> _Text_
**********
Much original, applied economic research requires access to restricted microdata. Such data sets are restricted in order to prevent disclosure of respondents. The agencies are stewards of confidential information on individuals, businesses, and establishments and must meet the standards for protection that are required under the Confidentiality Information Protection and Statistical Efficiency Act of 2002 (CIPSEA). Researcher access to restricted data carries with it restrictions that protect confidentiality. Each agency’s requirements are unique but all require, in some form or another, that applicants meet researcher eligibility requirements; a review to assure the requested statistics are appropriate for the proposed research and that the research is technically feasible; that the research furthers the mission of the host agency; that researchers be licensed and sworn in as agents of the federal government—themselves subject to penalties for disclosure; and that final products of the research be reviewed by the agency to assure inadvertent disclosure. It is not always easy to find the requirements, but searching within agencies’ websites using the keyword “researcher access to microdata” seems to work. Some agencies require that the restricted data be accessed and used only in specifically designated Research Data Centers (RDCs) where use is supervised, computers are secure, and mechanical barriers prevent casual observation of restricted data. This is true for Census, for example, which has only 11 RDCs nationwide that also host access to NCHS and AHRQ microdata. Census’ policy—and similar ones for BLS, NCHS, and others—have generated complaints from researchers who must travel long distances and must obtain lodging to use the data they have been approved to access. Pity the economic researcher in, say, Laramie, Wyo., which is over 900 miles (as the crow flies) from any RDC. Other agencies, including ERS, permit remote access to restricted data within data enclaves that mimic or improve RDC security through researcher training, physical requirements for the area of access, dedication of servers, keystroke monitoring from afar, unannounced inspections, and other requirements. An alternative for remote access relies on masking data in manners that do not affect its statistical properties.
It is argued that severely restricted access prevents exploration and discovery of economic, behavioral, and other social relationships that may have high value in improving sound policy making, federal and State program implementation, and regional planning. On the other hand, there are severe consequences for federal agencies if disclosures are made. The response rates to their surveys could decline drastically as disclosure erodes public trust. At a time when legislation has been introduced to discontinue Census surveys—including the Agricultural Census and make the American Community Survey voluntary—and when suspicions of government data safekeeping are high, budget cuts or legislated survey elimination are not out of the question for any agency whose easy access policy leads to disclosure (U.S. Congress Library of Congress, 2013a and 2013b).
**********
> _Information provided_
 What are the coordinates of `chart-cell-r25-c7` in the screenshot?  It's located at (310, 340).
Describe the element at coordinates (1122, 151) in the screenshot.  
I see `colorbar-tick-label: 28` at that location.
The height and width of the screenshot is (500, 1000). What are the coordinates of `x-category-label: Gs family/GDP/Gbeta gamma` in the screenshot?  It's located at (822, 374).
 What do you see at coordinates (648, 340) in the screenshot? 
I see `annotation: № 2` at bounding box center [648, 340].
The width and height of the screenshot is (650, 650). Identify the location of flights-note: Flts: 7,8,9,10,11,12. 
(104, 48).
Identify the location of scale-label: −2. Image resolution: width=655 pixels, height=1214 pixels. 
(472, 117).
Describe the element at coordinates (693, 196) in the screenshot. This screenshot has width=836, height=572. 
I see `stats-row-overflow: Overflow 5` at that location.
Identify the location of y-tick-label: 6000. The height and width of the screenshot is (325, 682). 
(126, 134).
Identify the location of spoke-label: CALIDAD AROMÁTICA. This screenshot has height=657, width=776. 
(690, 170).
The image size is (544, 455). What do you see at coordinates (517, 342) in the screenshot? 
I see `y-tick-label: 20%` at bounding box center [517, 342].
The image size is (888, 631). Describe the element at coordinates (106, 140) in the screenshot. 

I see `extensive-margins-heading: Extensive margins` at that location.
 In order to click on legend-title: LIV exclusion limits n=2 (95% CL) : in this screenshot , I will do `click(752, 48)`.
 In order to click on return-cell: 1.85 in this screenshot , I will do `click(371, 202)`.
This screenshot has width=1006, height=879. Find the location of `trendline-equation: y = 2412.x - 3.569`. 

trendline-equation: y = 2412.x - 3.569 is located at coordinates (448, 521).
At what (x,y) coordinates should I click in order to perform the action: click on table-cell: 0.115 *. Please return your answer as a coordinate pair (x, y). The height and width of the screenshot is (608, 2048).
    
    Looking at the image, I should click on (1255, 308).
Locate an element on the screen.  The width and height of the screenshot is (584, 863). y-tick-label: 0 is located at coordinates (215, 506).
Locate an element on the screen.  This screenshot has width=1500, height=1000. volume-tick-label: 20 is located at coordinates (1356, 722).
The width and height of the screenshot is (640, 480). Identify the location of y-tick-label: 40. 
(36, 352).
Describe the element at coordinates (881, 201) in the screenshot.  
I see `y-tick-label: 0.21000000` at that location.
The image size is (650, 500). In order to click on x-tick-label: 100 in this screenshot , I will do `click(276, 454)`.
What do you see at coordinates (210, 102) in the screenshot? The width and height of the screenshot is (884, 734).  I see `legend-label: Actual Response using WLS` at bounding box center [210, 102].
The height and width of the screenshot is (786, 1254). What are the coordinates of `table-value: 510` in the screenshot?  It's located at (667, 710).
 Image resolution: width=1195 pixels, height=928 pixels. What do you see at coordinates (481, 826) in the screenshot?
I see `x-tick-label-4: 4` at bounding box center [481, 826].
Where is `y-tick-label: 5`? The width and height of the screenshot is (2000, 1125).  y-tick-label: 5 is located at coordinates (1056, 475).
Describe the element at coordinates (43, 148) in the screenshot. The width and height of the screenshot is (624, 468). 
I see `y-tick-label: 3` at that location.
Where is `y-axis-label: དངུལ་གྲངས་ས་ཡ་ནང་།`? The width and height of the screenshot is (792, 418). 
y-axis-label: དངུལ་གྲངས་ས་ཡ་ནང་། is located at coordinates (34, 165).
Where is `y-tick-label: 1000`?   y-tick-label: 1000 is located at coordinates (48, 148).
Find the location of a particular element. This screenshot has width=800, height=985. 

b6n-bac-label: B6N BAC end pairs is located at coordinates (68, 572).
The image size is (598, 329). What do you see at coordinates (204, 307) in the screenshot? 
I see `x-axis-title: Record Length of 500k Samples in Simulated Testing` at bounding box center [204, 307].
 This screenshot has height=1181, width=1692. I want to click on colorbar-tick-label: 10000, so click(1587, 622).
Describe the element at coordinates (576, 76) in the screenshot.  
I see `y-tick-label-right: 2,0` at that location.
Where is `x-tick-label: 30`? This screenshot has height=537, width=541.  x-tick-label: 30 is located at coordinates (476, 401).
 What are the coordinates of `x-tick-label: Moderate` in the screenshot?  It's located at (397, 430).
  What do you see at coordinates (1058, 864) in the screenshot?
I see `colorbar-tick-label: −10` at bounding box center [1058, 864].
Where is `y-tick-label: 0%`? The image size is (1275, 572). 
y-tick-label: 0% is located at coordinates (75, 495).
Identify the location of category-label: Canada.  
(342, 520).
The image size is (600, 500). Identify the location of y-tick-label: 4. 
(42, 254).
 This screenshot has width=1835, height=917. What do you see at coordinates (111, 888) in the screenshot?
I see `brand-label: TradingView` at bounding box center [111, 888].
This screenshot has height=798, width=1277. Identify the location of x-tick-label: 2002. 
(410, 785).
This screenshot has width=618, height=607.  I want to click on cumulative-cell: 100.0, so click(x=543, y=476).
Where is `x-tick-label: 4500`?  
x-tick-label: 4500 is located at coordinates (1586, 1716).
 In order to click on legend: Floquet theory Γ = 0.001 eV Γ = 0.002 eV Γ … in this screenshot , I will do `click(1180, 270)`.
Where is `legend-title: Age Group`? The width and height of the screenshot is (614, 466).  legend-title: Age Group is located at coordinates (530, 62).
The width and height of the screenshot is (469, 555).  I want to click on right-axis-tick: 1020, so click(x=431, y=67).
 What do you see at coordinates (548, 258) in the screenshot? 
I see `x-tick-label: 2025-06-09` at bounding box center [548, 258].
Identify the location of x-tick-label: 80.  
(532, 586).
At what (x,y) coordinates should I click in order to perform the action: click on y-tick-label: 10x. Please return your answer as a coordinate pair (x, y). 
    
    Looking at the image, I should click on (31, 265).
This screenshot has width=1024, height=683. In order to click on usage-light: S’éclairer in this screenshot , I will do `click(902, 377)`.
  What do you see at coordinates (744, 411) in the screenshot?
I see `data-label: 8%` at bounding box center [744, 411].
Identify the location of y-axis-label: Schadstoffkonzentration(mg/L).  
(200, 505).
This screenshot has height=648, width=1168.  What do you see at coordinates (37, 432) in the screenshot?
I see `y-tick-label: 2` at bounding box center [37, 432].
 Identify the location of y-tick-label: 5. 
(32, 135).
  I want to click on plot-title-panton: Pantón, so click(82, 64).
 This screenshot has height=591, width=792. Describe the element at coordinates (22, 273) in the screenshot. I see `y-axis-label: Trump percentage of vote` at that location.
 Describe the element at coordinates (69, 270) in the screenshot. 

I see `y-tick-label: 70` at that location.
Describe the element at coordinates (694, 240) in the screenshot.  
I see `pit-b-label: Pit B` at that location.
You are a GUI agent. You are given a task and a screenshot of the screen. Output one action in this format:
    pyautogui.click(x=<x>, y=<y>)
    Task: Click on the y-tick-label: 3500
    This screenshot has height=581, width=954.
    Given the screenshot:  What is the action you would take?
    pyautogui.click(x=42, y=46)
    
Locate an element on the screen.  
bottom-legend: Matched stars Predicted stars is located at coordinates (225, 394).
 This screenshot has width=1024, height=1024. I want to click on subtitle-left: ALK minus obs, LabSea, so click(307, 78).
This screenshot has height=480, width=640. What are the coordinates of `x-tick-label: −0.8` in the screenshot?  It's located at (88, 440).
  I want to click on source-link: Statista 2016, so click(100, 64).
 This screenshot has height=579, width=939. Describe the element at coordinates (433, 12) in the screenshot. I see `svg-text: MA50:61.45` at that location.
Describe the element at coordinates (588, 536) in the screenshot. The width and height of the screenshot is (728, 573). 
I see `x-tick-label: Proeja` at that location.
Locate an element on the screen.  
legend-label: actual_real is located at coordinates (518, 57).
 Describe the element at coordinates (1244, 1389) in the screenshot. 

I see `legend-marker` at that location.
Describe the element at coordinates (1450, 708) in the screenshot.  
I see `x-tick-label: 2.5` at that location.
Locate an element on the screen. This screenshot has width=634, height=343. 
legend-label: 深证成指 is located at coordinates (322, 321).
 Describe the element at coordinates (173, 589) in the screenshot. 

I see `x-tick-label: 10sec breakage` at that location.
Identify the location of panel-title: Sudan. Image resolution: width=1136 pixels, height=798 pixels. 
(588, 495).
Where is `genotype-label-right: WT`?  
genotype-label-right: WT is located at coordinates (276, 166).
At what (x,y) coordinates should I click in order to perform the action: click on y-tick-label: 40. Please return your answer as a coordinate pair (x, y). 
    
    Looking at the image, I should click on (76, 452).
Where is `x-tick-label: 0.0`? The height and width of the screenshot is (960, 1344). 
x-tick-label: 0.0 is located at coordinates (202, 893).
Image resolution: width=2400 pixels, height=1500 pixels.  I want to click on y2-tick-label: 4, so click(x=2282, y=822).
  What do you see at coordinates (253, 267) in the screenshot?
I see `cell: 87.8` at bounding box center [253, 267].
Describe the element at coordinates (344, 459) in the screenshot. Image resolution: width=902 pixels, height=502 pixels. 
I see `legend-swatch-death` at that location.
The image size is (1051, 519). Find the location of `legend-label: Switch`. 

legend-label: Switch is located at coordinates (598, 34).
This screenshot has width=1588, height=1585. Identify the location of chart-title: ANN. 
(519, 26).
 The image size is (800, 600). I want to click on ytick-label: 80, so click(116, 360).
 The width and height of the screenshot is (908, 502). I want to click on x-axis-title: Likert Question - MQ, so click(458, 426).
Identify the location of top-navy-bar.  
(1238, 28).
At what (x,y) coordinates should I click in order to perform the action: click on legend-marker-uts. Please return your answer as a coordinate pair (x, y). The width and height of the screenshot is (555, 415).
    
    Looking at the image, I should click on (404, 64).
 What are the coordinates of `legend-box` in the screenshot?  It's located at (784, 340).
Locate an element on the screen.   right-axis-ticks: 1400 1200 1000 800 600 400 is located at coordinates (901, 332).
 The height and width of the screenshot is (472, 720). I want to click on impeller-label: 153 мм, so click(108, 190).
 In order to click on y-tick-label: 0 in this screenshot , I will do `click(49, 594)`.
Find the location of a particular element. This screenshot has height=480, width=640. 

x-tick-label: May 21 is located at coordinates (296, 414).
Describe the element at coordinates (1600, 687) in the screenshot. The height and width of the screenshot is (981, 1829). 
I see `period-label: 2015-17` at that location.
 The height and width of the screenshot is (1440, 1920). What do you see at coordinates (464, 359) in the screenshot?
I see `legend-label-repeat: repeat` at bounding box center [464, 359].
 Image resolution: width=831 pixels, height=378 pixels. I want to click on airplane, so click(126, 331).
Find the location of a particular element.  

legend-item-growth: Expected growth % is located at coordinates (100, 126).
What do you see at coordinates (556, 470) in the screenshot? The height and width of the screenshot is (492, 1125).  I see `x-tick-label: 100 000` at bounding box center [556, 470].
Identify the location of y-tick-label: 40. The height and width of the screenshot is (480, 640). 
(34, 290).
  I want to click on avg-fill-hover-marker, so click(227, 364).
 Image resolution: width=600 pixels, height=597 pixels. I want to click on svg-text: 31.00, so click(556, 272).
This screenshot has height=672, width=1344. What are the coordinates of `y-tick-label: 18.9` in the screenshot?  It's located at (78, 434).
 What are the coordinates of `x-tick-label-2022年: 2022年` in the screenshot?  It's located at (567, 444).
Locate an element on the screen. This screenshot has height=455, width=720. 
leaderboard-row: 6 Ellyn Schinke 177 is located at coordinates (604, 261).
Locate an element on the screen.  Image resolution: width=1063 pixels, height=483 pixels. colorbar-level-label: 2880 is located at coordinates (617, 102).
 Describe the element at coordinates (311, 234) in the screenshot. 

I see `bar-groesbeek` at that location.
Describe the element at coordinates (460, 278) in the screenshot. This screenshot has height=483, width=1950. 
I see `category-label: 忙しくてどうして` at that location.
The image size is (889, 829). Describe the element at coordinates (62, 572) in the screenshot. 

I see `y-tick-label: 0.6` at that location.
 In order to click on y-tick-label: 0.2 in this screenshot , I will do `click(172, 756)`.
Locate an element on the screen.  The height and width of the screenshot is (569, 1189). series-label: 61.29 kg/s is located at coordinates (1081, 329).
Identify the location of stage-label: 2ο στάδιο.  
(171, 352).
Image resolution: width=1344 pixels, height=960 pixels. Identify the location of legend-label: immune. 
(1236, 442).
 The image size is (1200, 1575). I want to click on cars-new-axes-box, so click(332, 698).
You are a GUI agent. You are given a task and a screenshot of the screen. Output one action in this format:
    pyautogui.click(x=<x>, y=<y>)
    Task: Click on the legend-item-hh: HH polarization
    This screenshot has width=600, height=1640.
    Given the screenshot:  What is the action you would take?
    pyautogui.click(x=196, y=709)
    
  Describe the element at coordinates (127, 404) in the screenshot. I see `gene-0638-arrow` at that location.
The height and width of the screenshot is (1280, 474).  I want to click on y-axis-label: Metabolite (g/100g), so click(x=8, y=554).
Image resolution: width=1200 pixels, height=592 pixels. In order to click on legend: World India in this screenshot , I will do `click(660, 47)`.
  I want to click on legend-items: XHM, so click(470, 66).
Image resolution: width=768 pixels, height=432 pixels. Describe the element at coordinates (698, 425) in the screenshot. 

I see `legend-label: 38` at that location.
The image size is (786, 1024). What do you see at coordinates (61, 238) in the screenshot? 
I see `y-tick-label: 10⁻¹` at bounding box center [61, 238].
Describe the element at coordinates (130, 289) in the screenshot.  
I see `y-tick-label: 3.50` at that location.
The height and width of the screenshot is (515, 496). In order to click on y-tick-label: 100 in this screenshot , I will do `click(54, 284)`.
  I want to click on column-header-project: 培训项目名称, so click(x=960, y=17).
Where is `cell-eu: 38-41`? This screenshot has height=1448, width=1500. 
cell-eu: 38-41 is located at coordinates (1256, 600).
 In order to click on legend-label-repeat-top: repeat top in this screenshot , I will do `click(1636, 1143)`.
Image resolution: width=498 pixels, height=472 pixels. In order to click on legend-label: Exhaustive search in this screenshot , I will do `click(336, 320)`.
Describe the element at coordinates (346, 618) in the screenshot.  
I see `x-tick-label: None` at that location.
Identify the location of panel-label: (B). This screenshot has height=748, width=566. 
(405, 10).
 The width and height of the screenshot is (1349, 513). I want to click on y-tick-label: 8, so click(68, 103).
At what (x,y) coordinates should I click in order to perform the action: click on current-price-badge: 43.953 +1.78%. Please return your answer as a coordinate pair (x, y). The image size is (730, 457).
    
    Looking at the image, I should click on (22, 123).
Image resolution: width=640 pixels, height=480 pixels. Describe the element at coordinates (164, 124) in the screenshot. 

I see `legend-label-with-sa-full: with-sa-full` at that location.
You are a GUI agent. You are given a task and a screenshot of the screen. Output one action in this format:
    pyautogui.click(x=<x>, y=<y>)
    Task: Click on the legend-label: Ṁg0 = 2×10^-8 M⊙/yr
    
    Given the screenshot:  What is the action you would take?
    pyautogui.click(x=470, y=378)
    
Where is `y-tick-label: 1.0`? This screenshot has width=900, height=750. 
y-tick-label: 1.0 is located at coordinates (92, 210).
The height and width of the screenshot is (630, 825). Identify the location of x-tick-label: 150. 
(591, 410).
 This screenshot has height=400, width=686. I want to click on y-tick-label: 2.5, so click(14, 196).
**********
> _Problem A_
Reproduce the part of the text on researcher access to restricted microdata that begins at the words "It is argued" and ends after "2013a and 2013b).".
> _Problem B_
Continue the text on researcher access to restricted microdata, beginning after its last sentence.

> _Response A_
It is argued that severely restricted access prevents exploration and discovery of economic, behavioral, and other social relationships that may have high value in improving sound policy making, federal and State program implementation, and regional planning. On the other hand, there are severe consequences for federal agencies if disclosures are made. The response rates to their surveys could decline drastically as disclosure erodes public trust. At a time when legislation has been introduced to discontinue Census surveys—including the Agricultural Census and make the American Community Survey voluntary—and when suspicions of government data safekeeping are high, budget cuts or legislated survey elimination are not out of the question for any agency whose easy access policy leads to disclosure (U.S. Congress Library of Congress, 2013a and 2013b).

> _Response B_
Given the complexity of contemporary issues tackled by applied economists, the need to simultaneously use data from very different sources is not uncommon. For example, if one wanted to test a hypothesis about the relationships among crime in rural areas, SNAP participation, and a measure of housing conditions, no one agency’s data will include all of the required variables. The Bureau of Justice Statistics, the Census Bureau and USDA’s Food and Nutrition Service are likely candidates. But here’s the rub: there has to be some mechanism for matching observations across data sets. The data would have to be consistent with one another. There are 15 federal definitions of “rural.” Do all candidate data sets define rural the same way? What about consistency in timing—in what year were data collected? Are units of analysis consistent? One can rapidly become discouraged in attempts to merge data. Data synchronization would relieve some problems.
Data synchronization (also called data sharing) is the process of establishing consistency among data from different data bases and the harmonization of those databases over time. The Census, BEA, and BLS have both the authority (though CIPSEA) and a mandate to synchronize their business statistics, so that, for example, differences in coverage and industry coding for businesses surveyed by BLS and Census could be reconciled.
Data synchronization between survey data and administrative data is a special case. Administrative data are those data collected by an agency on its programs’ participants for internal program purposes. They may come from different jurisdictions than the survey data (e.g., state-level SNAP administrative data), and the format may vary across states’ or other jurisdictions’ record keeping. Administrative data are not originally collected for statistical purposes, and so their “fitness for use” in analysis deserves special consideration (Iwig, et al., 2013). Obtaining interagency agreement for data mergers can be a logistical barrier (if not a nightmare).
Data synchronization has multiple benefits, not the least of which is the ability to estimate unique value-added relationships. The process of linkage in itself creates new products and database infrastructure and better information is the result. However, data synchronization and linkage may also increase the chances of disclose of confidential information and warrant close scrutiny in the security arena.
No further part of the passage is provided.